Saved entries:
--- START ---

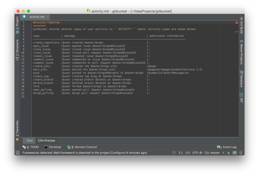Open the SBT side panel

coord(241,98)
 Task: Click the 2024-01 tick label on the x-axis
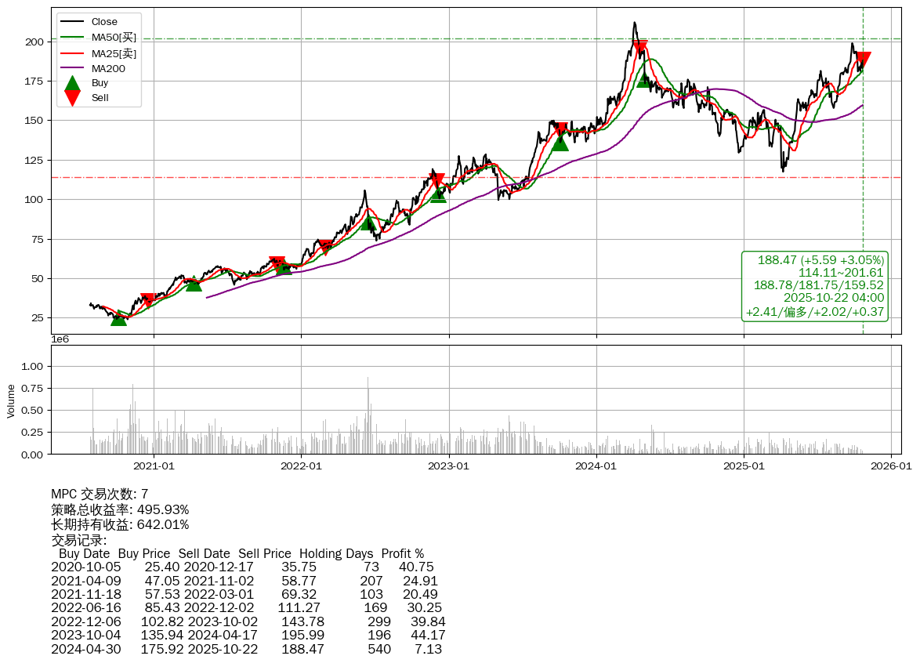coord(596,466)
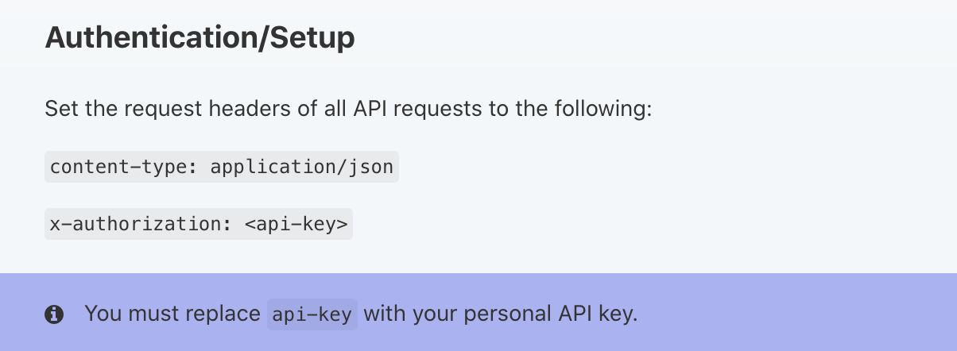Image resolution: width=957 pixels, height=351 pixels.
Task: Click empty area of purple notice banner
Action: tap(795, 314)
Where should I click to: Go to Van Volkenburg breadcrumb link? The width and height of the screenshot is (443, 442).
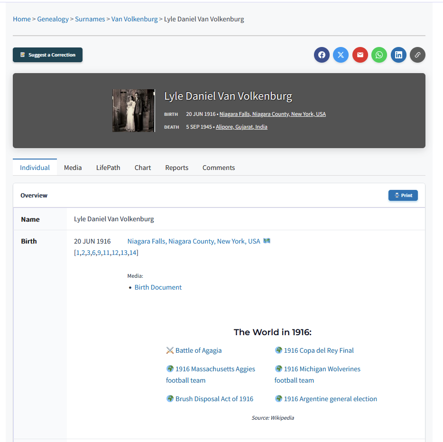click(134, 19)
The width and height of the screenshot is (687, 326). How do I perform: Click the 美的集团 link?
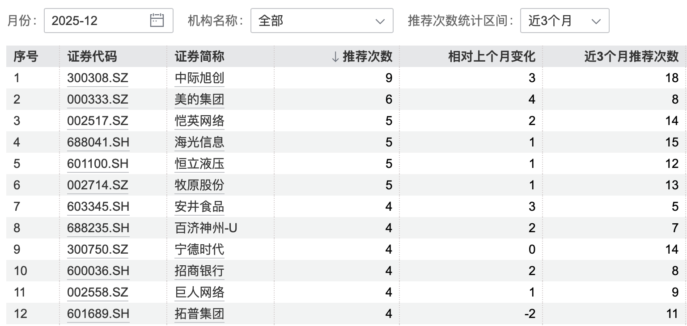(199, 100)
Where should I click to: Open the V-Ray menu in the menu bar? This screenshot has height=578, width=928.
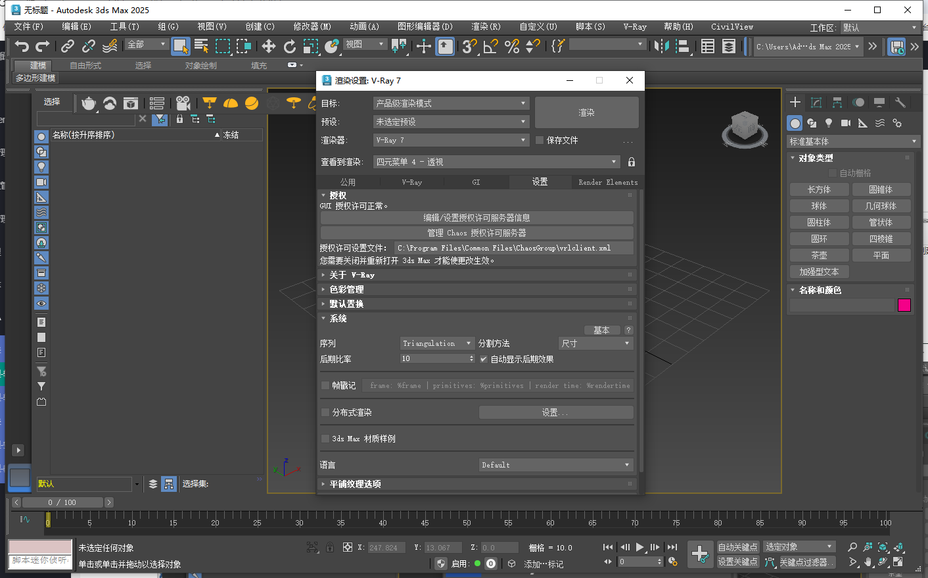coord(634,27)
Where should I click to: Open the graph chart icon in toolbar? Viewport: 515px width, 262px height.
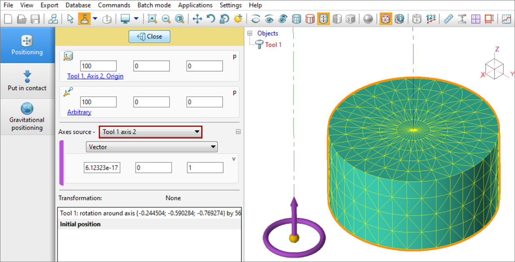point(507,19)
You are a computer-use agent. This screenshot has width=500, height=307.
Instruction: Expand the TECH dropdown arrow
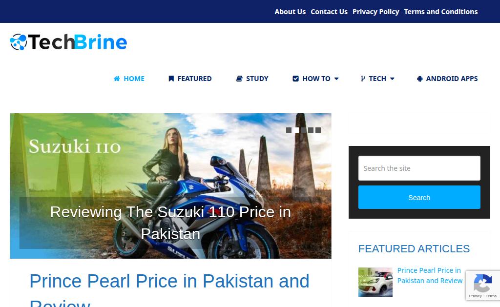pyautogui.click(x=392, y=79)
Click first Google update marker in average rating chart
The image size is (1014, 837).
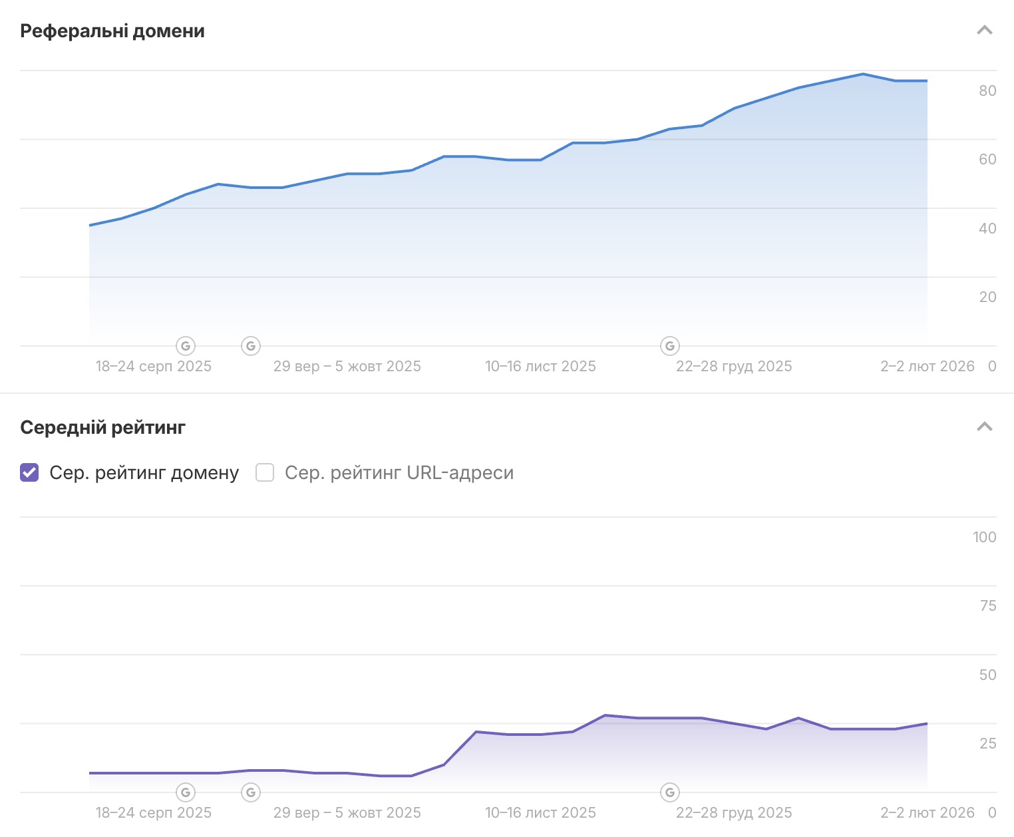pyautogui.click(x=186, y=792)
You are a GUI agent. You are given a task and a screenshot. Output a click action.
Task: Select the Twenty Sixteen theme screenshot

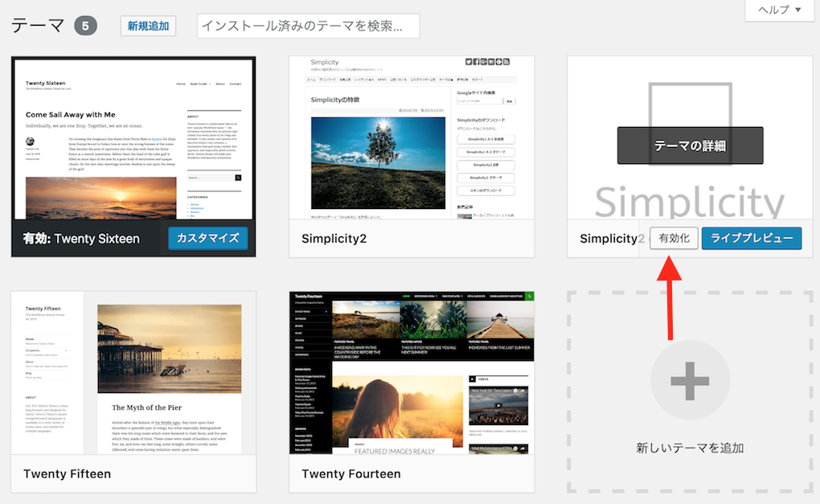pos(133,138)
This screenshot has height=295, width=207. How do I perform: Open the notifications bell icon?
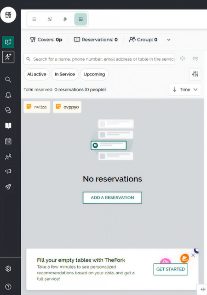click(8, 95)
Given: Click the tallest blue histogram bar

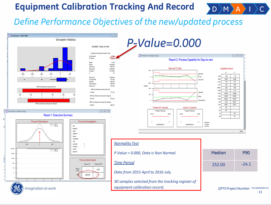Looking at the screenshot, I should (65, 59).
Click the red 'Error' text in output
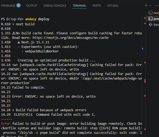This screenshot has height=137, width=159. 6,123
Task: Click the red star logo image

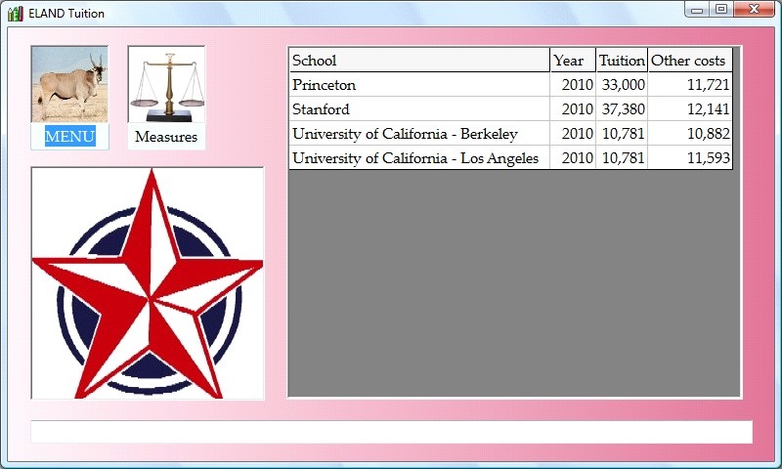Action: pyautogui.click(x=148, y=283)

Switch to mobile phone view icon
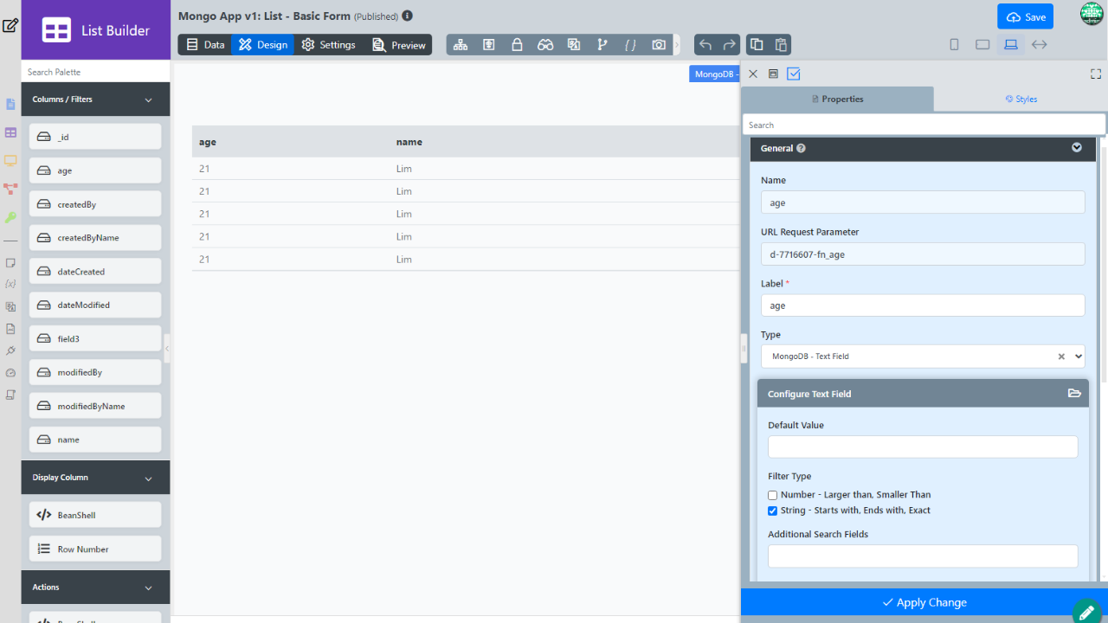(954, 45)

--- END ---

= REQUIRED ACTION =
Exclude all pictures and return precisely the lines from the one containing "Instruction: Expand the TECH dropdown arrow" through the closing line of the data.

= RESULT OF THIS TASK =
Instruction: Expand the TECH dropdown arrow
pyautogui.click(x=392, y=79)
Click first Google update marker in average rating chart
The image size is (1014, 837).
pyautogui.click(x=186, y=792)
You are a GUI agent. You are given a task and a screenshot. Output a click action.
Task: Select the Twenty Sixteen theme screenshot

pos(133,138)
This screenshot has height=295, width=207. How do I perform: Open the notifications bell icon?
click(8, 95)
Given: Click the tallest blue histogram bar

Looking at the screenshot, I should (65, 59).
Click the red 'Error' text in output
This screenshot has height=137, width=159. 6,123
Task: Click the red star logo image

Action: pyautogui.click(x=148, y=283)

Switch to mobile phone view icon
(954, 45)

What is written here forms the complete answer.